Tras la Segunda Guerra Mundial, surgió en Rumania una profunda necesidad: la urgente creación de un sistema energético independiente y robusto, capaz de mantenerse al margen de la omnipresente influencia de la Unión Soviética. Esta aspiración, latente durante años, se cristalizó en una ambición nacional decidida, sentando las bases para una extraordinaria empresa científica y tecnológica. Era un periodo propicio para la transformación, donde convergían las corrientes geopolíticas y las aspiraciones internas, exigiendo un nuevo rumbo para el futuro del país.
Esta visión se materializó con la aprobación del Programa Nuclear Nacional en 1969. Esta iniciativa monumental no era simplemente un plan de producción de energía; era un proyecto integral para todo un ecosistema de investigación y desarrollo tecnológico, coordinado por el recién creado Comité Estatal de Energía Nuclear. Un elemento central de este ambicioso proyecto fue la audaz decisión de construir una planta piloto para la producción de agua pesada, conocida como Uzina G. Esta instalación, junto con el Instituto de Reactores de Energía Nuclear y una planta de concentración de uranio, sentaría las bases de la autosuficiencia de Rumania en energía nuclear. Lo que siguió fue una extraordinaria saga de colaboración, innovación y pura determinación. La planta de agua pesada de Drobeta Turnu Severin, desde su concepción inicial hasta su puesta en marcha, se convirtió en un logro exclusivamente rumano. Se nutrió del intelecto y la habilidad colectiva de innumerables entidades: universidades bullían con la investigación teórica, institutos de investigación profundizaban en las complejidades de la física atómica, institutos de diseño transformaban ideas complejas en planos tangibles, y multitud de fábricas y constructoras daban vida a estos diseños. Ante la necesidad imperiosa de utilizar exclusivamente materias primas, equipos y soluciones nacionales, esta vasta red se vio obligada a investigar, innovar e implementar tecnologías únicas a diario, perfeccionándolas y mejorándolas constantemente.
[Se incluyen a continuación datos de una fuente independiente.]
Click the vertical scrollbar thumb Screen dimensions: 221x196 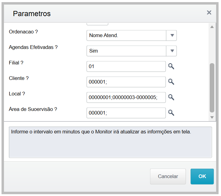tap(212, 88)
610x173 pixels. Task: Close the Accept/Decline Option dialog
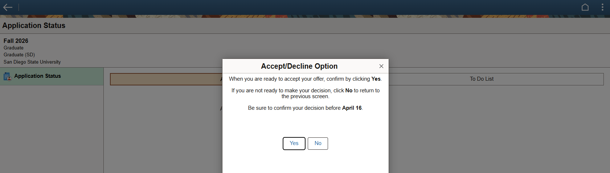(x=381, y=66)
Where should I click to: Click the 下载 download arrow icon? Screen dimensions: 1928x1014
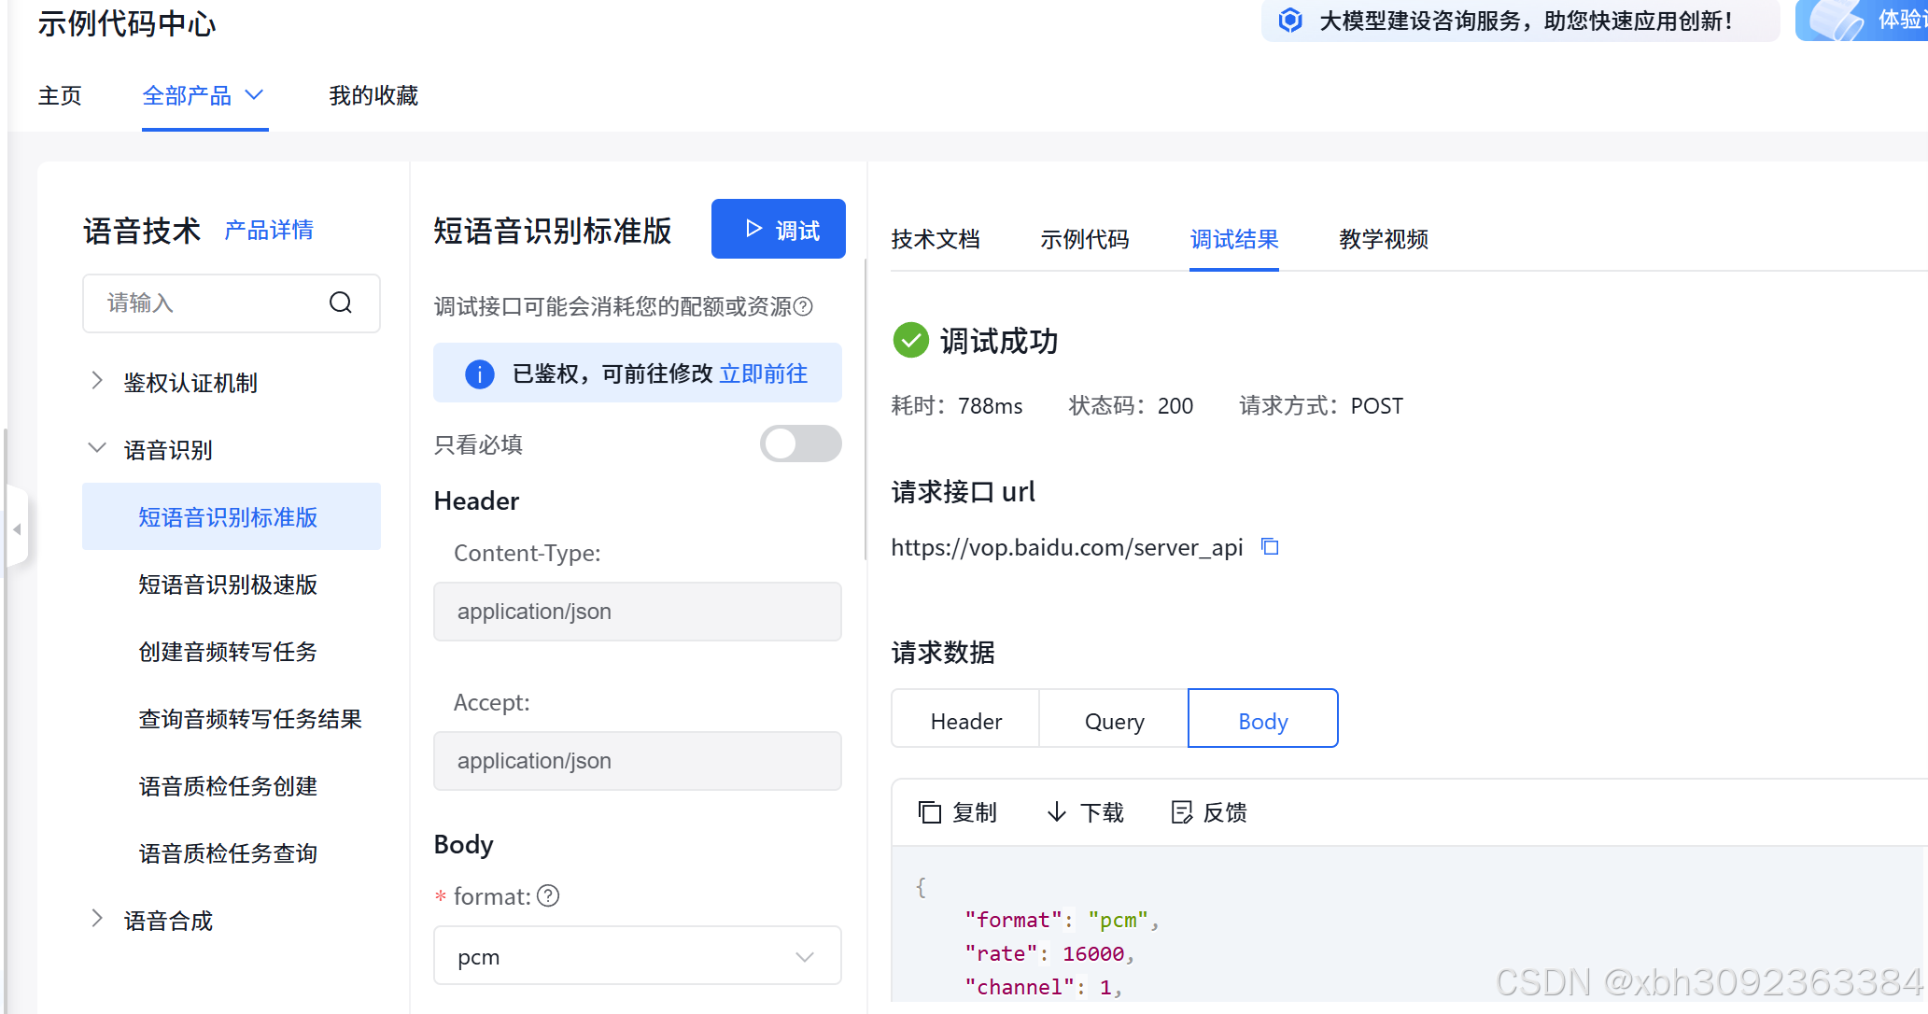pos(1057,812)
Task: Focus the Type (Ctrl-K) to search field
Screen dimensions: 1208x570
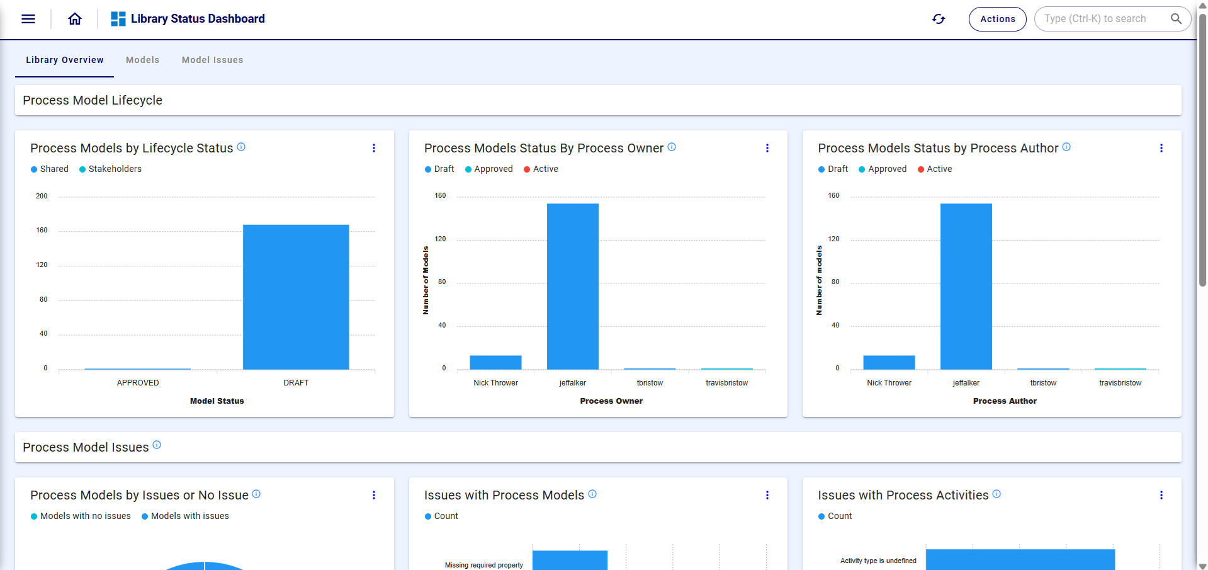Action: coord(1098,19)
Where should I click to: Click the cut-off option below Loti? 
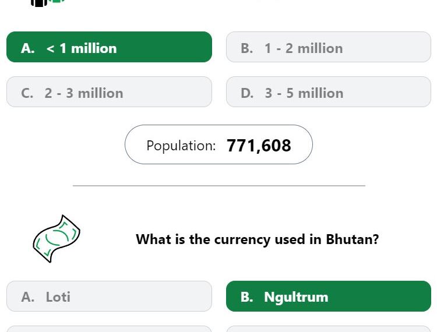(x=110, y=329)
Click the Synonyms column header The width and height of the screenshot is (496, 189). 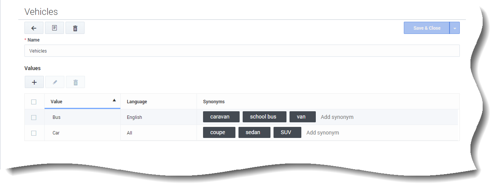coord(214,102)
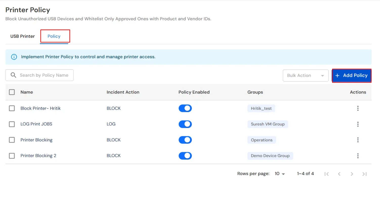380x200 pixels.
Task: Open the Bulk Action dropdown
Action: pyautogui.click(x=305, y=75)
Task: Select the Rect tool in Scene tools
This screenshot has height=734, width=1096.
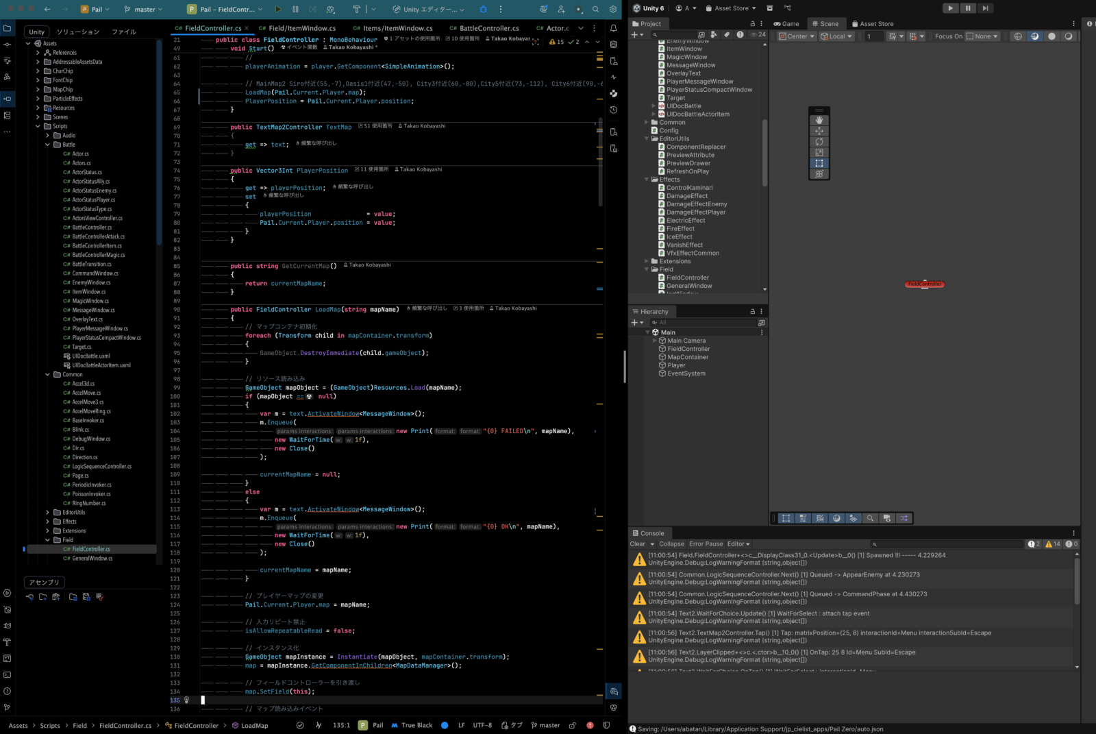Action: (819, 163)
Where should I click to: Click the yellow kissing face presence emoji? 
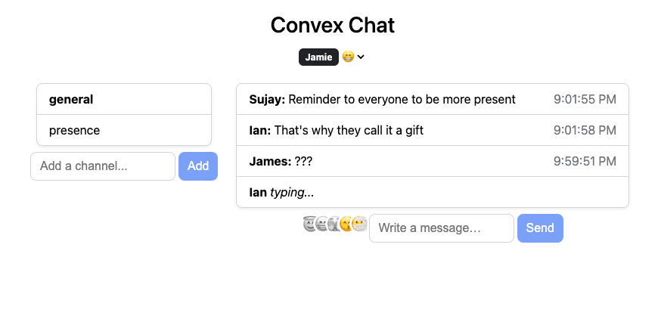tap(346, 224)
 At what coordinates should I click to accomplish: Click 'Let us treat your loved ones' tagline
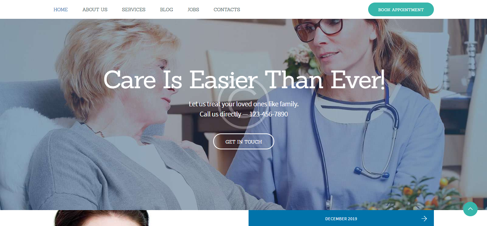point(244,104)
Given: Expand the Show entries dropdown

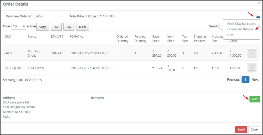Looking at the screenshot, I should (19, 26).
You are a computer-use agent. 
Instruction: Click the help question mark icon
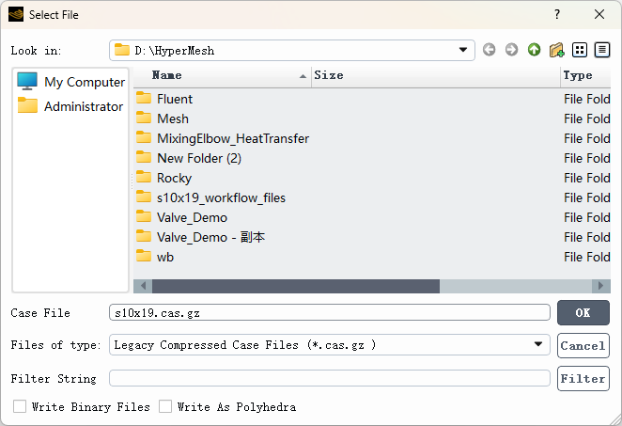(x=557, y=14)
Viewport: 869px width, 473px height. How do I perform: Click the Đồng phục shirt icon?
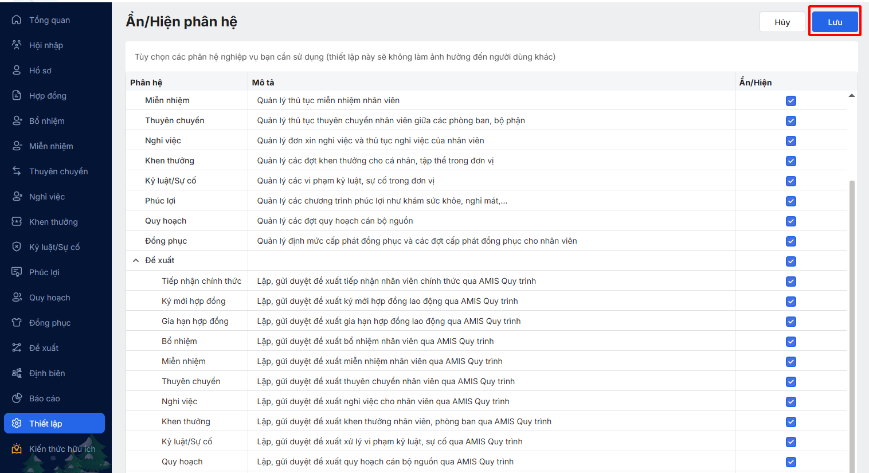[x=17, y=323]
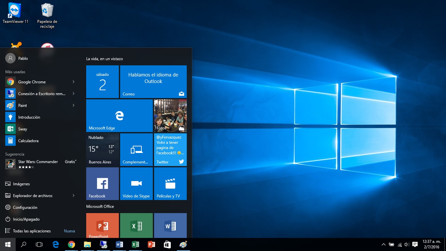Launch Video de Skype tile

(136, 183)
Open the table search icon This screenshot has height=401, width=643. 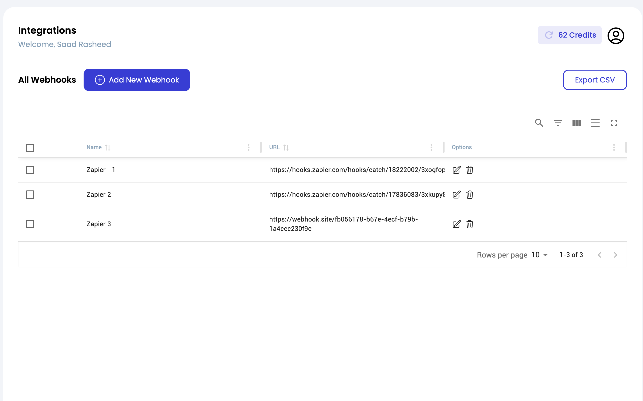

En el corazón mismo de este proyecto, como inspector de control de calidad y, posteriormente, como jefe del departamento de control de calidad de la planta de agua pesada de Drobeta Turnu Severin entre 1983 y 1993, fui testigo directo del nacimiento de una comunidad científica informal. Esto fue mucho más que una simple colaboración; Fue una auténtica "escuela" donde floreció una disciplina científica y tecnológica sin precedentes en Rumania. Existía una palpable admiración por la investigación y la innovación, impulsada por el reto de dominar el complejo proceso de sulfuro de Girdler para la producción de agua pesada, una tecnología que exige el intercambio isotópico entre sulfuro de hidrógeno y agua.
El proceso estuvo marcado por intensas negociaciones y maniobras estratégicas en el ámbito internacional, que abordaron el delicado equilibrio entre la geopolítica y la diplomacia nuclear. Sin embargo, a lo largo de todo el proceso, el enfoque se mantuvo firmemente en el desarrollo nacional. Las primeras gotas de agua pesada, con la estricta concentración del 99,9% requerida para los reactores nucleares, fluyeron de la planta en 1988, testimonio de años de esfuerzo incansable y un momento decisivo en la búsqueda de la independencia energética de Rumania.
Todo este proceso, desde el reconocimiento inicial de un problema hasta el establecimiento de un sólido marco científico e industrial para resolverlo, constituye una convincente ilustración de un paradigma científico en el sentido kuhniano. Este libro describe la evolución de un campo de estudio, el establecimiento de un entendimiento común y el surgimiento de una comunidad dedicada a una agenda de investigación compartida. La historia del agua pesada en Rumania no es meramente un relato técnico; es una profunda narración de ambición nacional, resiliencia intelectual y la perdurable capacidad humana para el progreso científico y tecnológico colectivo.